§ REQUIREMENTS: Identify and copy out every line in the records below that contains the string "column", matching case exactly.

·····

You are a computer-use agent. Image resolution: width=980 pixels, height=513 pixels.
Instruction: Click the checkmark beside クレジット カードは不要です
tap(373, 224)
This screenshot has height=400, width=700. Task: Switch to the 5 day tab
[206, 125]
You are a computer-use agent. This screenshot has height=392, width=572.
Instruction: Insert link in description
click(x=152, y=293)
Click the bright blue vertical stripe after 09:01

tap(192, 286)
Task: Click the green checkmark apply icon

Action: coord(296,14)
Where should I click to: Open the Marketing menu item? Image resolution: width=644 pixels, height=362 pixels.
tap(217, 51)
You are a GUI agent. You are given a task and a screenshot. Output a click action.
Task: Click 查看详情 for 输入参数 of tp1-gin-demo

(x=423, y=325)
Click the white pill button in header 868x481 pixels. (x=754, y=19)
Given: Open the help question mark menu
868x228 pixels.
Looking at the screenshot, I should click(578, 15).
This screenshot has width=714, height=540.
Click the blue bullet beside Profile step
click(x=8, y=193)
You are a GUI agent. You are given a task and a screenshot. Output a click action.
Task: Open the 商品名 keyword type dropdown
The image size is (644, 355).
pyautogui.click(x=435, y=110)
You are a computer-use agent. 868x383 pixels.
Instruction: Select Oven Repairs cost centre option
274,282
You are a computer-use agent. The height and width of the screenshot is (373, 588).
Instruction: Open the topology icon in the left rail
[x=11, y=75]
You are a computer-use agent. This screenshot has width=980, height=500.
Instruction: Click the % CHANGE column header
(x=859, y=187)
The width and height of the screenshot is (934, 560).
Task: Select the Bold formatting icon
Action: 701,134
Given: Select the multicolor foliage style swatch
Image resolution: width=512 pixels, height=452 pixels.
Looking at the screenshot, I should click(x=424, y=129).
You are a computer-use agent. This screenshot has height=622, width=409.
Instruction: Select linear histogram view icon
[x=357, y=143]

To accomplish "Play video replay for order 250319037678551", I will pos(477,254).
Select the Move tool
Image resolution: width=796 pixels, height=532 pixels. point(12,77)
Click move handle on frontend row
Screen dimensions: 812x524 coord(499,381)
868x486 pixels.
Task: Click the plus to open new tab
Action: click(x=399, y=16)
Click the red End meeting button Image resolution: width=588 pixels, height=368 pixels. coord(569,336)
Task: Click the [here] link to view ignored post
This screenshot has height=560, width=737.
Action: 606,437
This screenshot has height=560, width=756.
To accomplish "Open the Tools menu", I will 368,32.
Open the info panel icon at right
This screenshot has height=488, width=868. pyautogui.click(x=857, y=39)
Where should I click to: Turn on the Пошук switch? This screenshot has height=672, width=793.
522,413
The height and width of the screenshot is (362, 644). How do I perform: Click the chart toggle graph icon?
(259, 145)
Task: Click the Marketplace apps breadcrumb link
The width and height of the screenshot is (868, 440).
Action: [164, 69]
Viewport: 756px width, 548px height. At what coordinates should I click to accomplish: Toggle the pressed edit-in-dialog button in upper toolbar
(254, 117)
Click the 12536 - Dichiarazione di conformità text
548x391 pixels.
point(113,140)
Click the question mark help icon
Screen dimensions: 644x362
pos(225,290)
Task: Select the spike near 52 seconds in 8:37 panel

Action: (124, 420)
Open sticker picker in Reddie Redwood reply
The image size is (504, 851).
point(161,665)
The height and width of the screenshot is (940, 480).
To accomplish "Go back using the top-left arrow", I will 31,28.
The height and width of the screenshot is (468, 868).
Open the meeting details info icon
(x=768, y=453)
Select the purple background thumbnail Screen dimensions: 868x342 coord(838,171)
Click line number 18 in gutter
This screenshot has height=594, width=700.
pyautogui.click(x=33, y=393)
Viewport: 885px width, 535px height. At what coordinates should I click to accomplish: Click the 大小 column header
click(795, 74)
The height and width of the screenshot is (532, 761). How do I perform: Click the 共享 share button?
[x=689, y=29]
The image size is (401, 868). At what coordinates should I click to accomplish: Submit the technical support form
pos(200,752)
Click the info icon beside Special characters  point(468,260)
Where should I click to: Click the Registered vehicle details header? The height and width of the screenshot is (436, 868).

·····

§ SOLUTION BELOW:
Instruction: Click the % CHANGE column header
Viewport: 885px width, 535px height. At what coordinates should I click to accomplish: Click the 大小 column header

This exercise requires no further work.